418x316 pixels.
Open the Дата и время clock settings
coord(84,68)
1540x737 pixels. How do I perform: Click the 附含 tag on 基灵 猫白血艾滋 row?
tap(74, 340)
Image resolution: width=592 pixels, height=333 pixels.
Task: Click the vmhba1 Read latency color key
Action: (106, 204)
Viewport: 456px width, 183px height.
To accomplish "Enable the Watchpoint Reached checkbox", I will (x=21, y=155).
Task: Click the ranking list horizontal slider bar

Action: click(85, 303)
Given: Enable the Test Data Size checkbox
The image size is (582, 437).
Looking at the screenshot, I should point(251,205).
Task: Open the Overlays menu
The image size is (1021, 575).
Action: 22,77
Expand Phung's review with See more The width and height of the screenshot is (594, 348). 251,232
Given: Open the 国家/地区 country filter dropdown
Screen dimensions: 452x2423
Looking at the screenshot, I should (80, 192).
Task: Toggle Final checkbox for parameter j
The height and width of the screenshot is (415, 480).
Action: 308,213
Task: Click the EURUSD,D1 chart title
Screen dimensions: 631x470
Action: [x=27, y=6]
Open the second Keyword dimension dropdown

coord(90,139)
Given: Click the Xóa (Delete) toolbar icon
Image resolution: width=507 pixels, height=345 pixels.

----------------------------------------

§ **PROBLEM REQUIREMENTS**
Taking the line that contains "Open the second Keyword dimension dropdown" as the first and the last line of the material as the final one, transcribe that span exactly and include nothing else.

§ **SOLUTION TO THIS PROBLEM**
Open the second Keyword dimension dropdown

coord(90,139)
Given: Click the Xóa (Delete) toolbar icon
Image resolution: width=507 pixels, height=345 pixels.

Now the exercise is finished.